Inoltre, i loro racconti riguardano non solo sé stesse, ma innumerevoli donne con le quali hanno subito violenza. Componenti della stessa famiglia o abitanti dello stesso villaggio. Ma anche sconosciute ammassate nello stesso luogo, spesso un campo militare, da usare come schiave sessuali dalla soldataglia, a turno. Nessun rispetto per l’età e per le condizioni: anziane, bambine e donne vicine al parto hanno subito gli stessi assalti, generalmente di gruppo.

Assalti pubblici, effettuati di preferenza davanti ai familiari, ai figli, agli uomini di casa, poi passati per le armi. Assalti fisici accompagnati da insulti legati al gruppo etnico di appartenenza o individualmente e umanamente degradanti. In diversi casi gli assalitori hanno spinto nella vagina delle loro vittime oggetti come chiodi, pietre aguzze e pezzi di plastica dura allo scopo di provocare danni permanenti e l’impossibilità di procreare. Una volontà di sterminio impressa nel corpo delle donne.

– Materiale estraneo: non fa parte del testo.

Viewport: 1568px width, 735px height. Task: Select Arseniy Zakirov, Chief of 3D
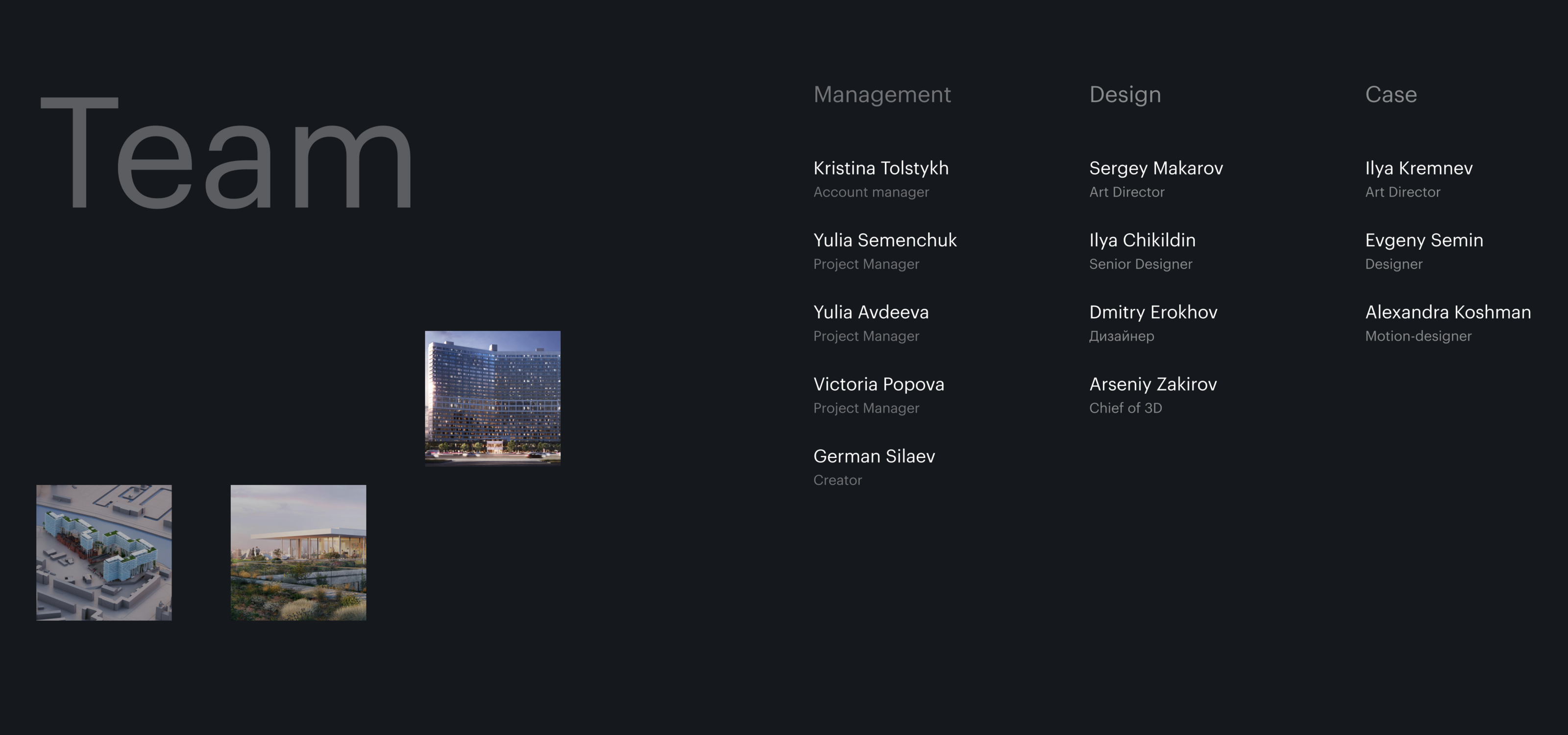[1153, 384]
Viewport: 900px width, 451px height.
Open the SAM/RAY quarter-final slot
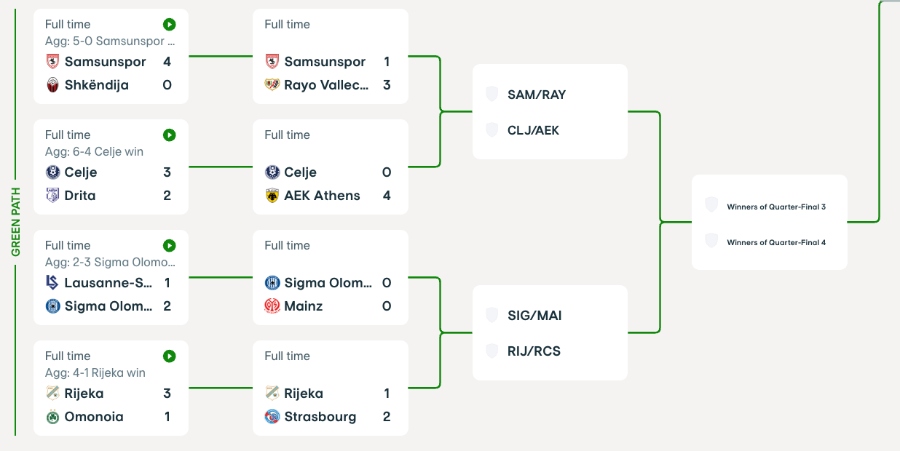pyautogui.click(x=537, y=94)
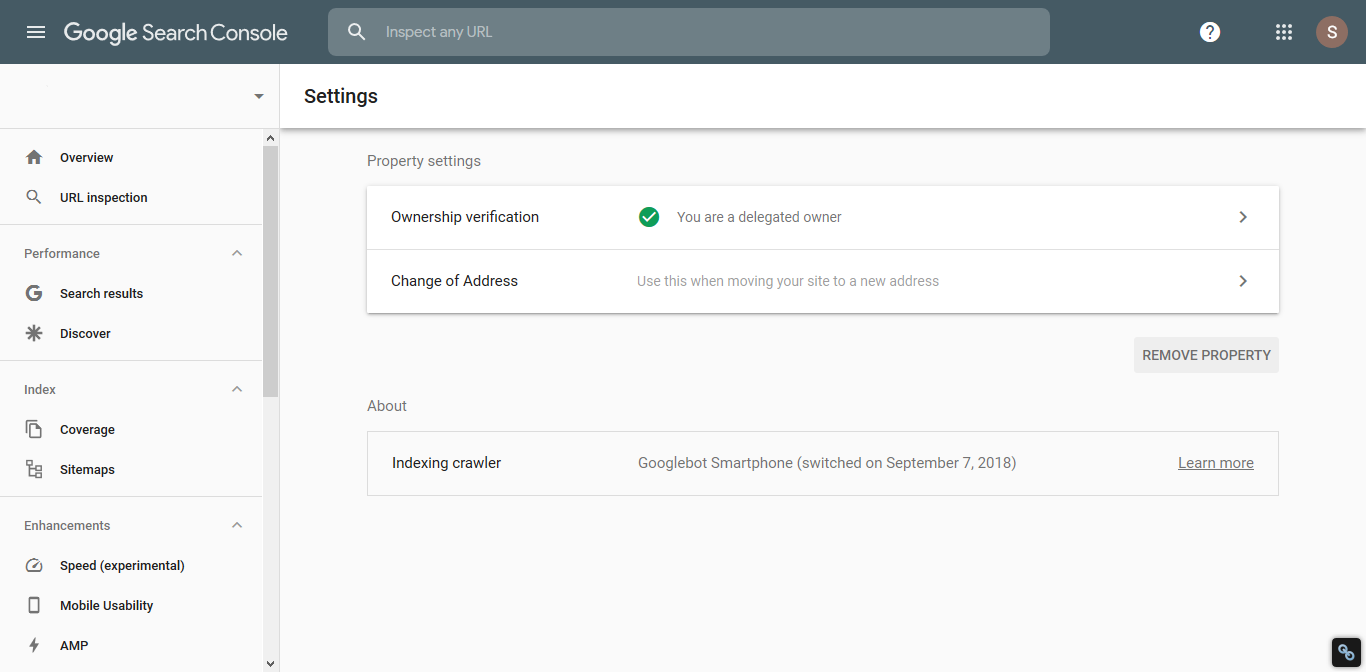The height and width of the screenshot is (672, 1366).
Task: Open the Google apps grid
Action: coord(1284,32)
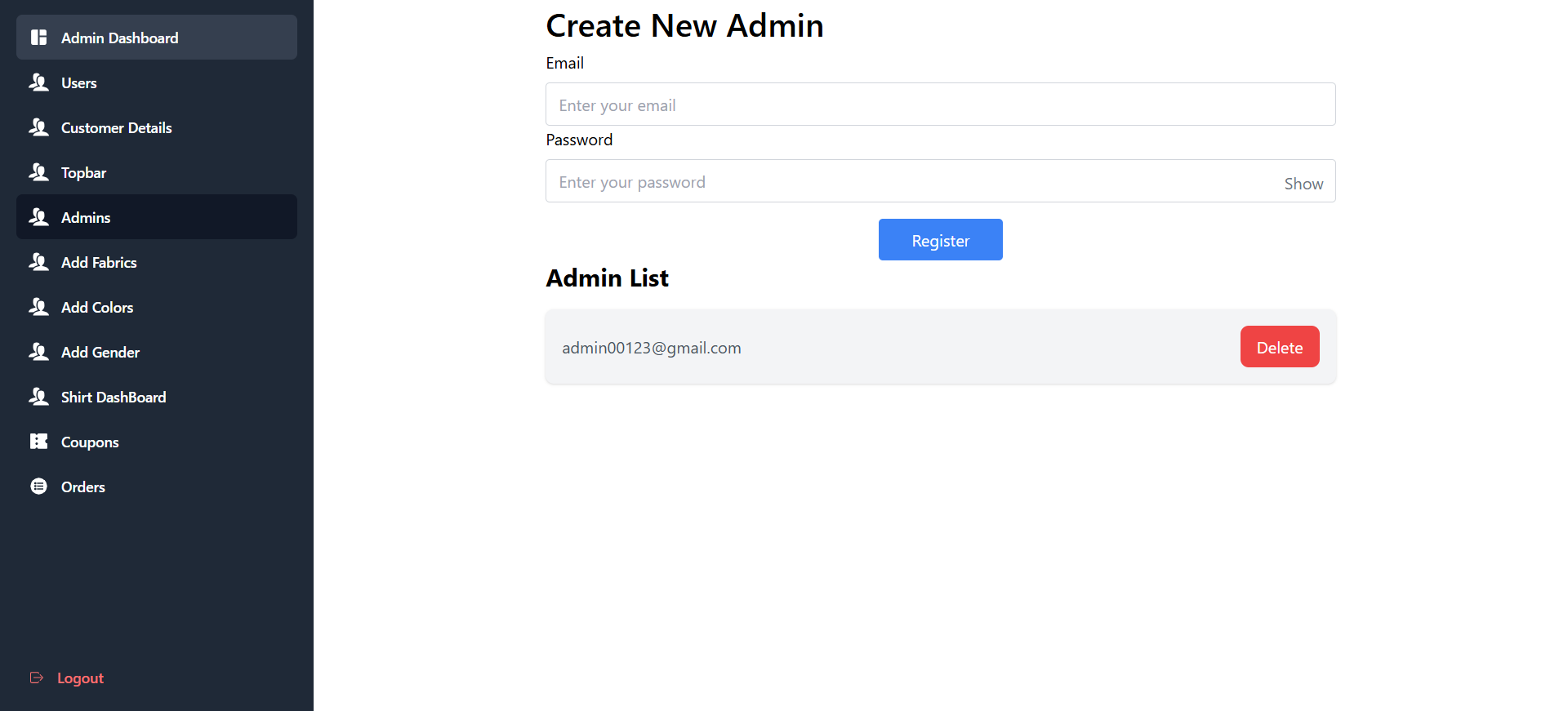
Task: Click the Admin Dashboard grid icon
Action: pyautogui.click(x=38, y=38)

Molte delle vittime hanno riportato danni irrecuperabili e si trovano in stato di precaria salute mentale: depressione, insonnia, incubi le accompagnano di giorno e di notte senza che possano trovare un’assistenza adeguata, sottolinea il rapporto. Molte saranno segnate per sempre da azioni aberranti, che si configurano come crimini di guerra e contro l’umanità, forse anche come tentativi di genocidio che, ci si augura, saranno presto giudicati dai tribunali competenti.

Processo “per le allodole”

Per ora, il governo di Addis Abeba, che si dice estraneo a simili atrocità, ha portato in giudizio una manciata di soldati semplici. L’esito del processo non è ancora noto. L’impressione, anzi la quasi certezza, è che si tratti di uno specchietto per le allodole ad uso e consumo dell’informazione ufficiale, costantemente manipolata, da dare in pasto all’opinione pubblica interna e, soprattutto, internazionale.

Altre notizie terribili aspettano di essere confermate e chiarite. L’ultima riguarda l’assalto ad un campo di sfollati, nella regione Afar, in cui ci sarebbero stati almeno 200 morti, più di un centinaio dei quali bambini. Le notizie sono ancora frammentarie, le responsabilità non ancora accertate. Così come non è ancora chiaro di chi siano i corpi ripescati nel fiume Setit, o Tacazzé come è conosciuto in Etiopia.

Certamente persone giustiziate sommariamente, a giudicare dalle ferite, e forse buttate nel fiume perché i coccodrilli li facessero sparire per sempre. Se così fosse, i corpi ripescati e a cui è stata data sepoltura potrebbero essere una frazione delle vittime di un massacro, un altro tra i tanti che hanno caratterizzato questo periodo della storia etiopica.

Si sta assistendo, insomma, alla discesa verso un inferno ogni giorno più profondo che renderà ancor più difficili le già complesse relazioni tra i diversi gruppi etnici e le diverse regioni che compongono lo stato federale dell’Etiopia. Sempre che sia possibile ricucire strappi tanto dolorosi.

Diversi analisti cominciano a pronosticare una conclusione del conflitto simile a quella che mise fine alla Jugoslavia… Non è un caso che il Fonte popolare per la liberazione del Tigray (Tplf), che ha ripreso il controllo di gran parte della regione, avanzi ormai chiaramente il diritto di autodeterminazione.

Un’Etiopia polverizzata in diversi staterelli è una eventualità certamente non auspicabile per il paese e neppure per l’equilibrio complessivo delle già instabili relazioni regionali.